# Start of Dataset content
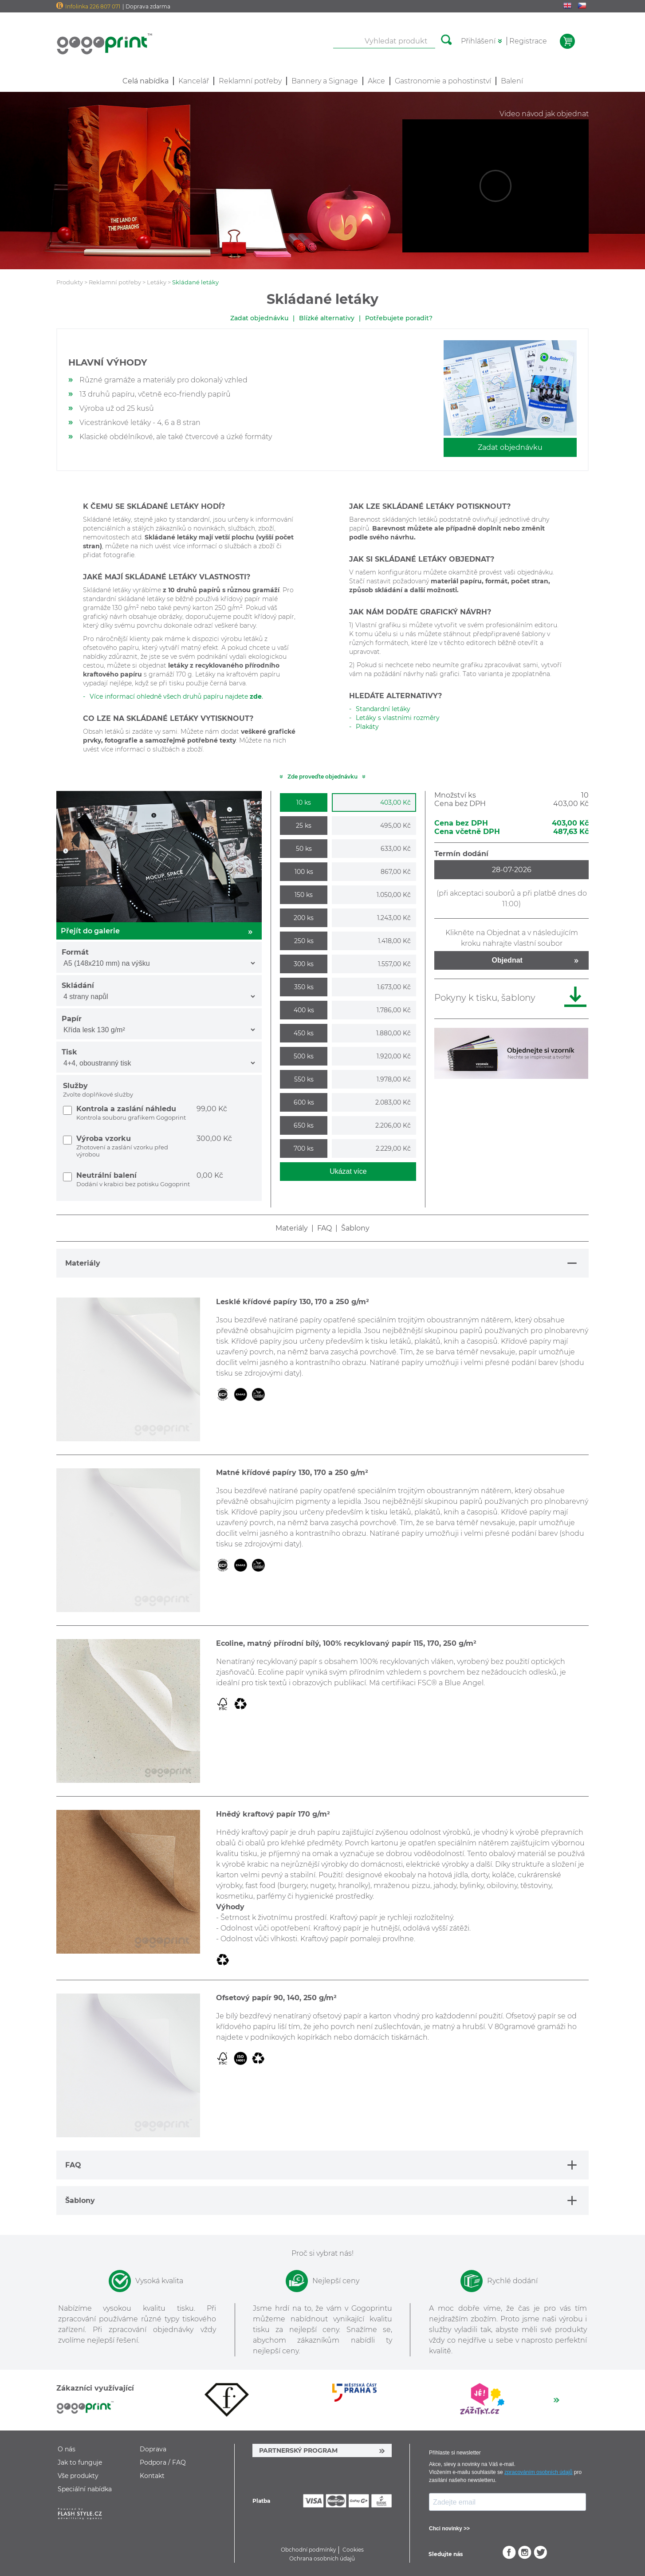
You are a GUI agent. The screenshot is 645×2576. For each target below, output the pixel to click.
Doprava (153, 2449)
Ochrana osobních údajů (322, 2558)
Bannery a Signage (324, 81)
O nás (66, 2449)
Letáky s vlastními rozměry (398, 718)
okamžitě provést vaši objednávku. (501, 572)
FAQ (324, 1228)
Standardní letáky (383, 709)
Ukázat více (348, 1171)
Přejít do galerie (159, 931)
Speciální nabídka (85, 2489)
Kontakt (152, 2476)
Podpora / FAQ (163, 2462)
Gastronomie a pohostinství (443, 81)
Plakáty (367, 727)
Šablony (355, 1228)
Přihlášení (478, 41)
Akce (376, 81)
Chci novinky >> (449, 2528)
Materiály (291, 1228)
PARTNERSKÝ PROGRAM (298, 2450)
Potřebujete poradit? (399, 318)
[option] (227, 2400)
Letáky (156, 282)
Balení (512, 81)
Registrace (528, 41)
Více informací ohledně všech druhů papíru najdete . (176, 696)
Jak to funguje (80, 2462)
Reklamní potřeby (250, 81)
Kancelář (193, 81)
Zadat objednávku (259, 318)
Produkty (69, 282)
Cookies (353, 2549)
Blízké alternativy (326, 318)
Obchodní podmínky (308, 2549)
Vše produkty (78, 2476)
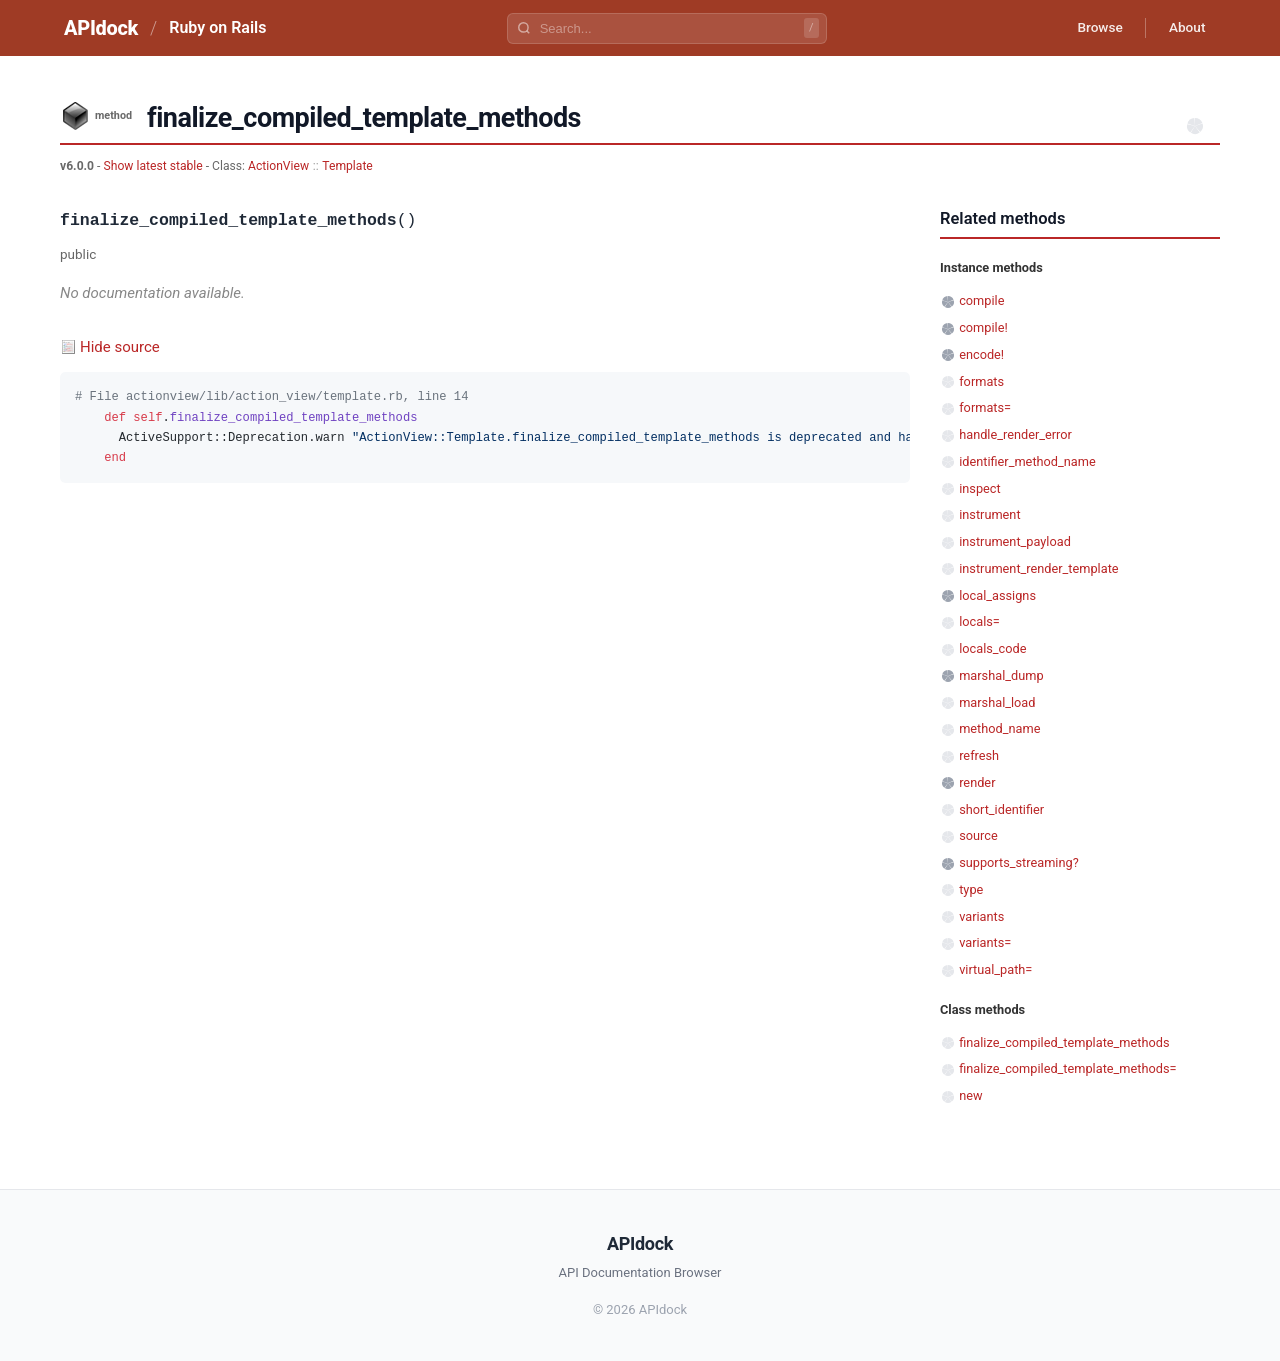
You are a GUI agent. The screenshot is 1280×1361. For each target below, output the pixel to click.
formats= (985, 407)
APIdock (101, 28)
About (1185, 28)
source (978, 835)
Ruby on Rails (217, 27)
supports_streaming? (1019, 862)
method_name (999, 728)
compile (981, 300)
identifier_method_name (1027, 461)
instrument (989, 514)
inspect (980, 488)
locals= (979, 621)
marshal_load (997, 702)
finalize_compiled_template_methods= (1067, 1068)
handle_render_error (1015, 434)
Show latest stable (154, 166)
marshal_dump (1001, 675)
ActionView (278, 166)
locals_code (992, 648)
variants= (985, 942)
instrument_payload (1015, 541)
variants (981, 916)
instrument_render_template (1038, 568)
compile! (983, 327)
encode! (981, 354)
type (971, 889)
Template (347, 166)
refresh (979, 755)
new (970, 1095)
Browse (1094, 28)
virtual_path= (995, 969)
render (977, 782)
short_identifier (1001, 809)
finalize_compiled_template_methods (1064, 1042)
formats (981, 381)
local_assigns (997, 595)
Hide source (120, 347)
# End of Dataset content
[Written task] Starting with the line containing "compile (981, 300)" and going on through the last line of the material, scale every pair of answer coordinates by 0.9, rounding to whole numbers with halves rounded up. Write out each of those lines again with its request text and the scaled coordinates, and give only those lines.

[Reply to the exercise]
compile (883, 270)
identifier_method_name (924, 415)
instrument (890, 463)
inspect (882, 439)
locals= (881, 559)
marshal_load (897, 632)
finalize_compiled_template_methods= (960, 961)
handle_render_error (914, 391)
Show latest stable (139, 149)
marshal_dump (901, 608)
ActionView (250, 149)
locals_code (893, 583)
variants= (887, 848)
instrument_payload (914, 487)
variants (883, 824)
instrument_render_template (934, 511)
compile! (885, 294)
encode! (883, 319)
type (874, 800)
Template (312, 149)
refresh (881, 680)
new (873, 986)
Browse (985, 25)
virtual_path= (896, 872)
render (879, 704)
short_identifier (901, 728)
finalize_compiled_template_methods (958, 938)
formats (883, 343)
local_assigns (897, 536)
Hide source (108, 312)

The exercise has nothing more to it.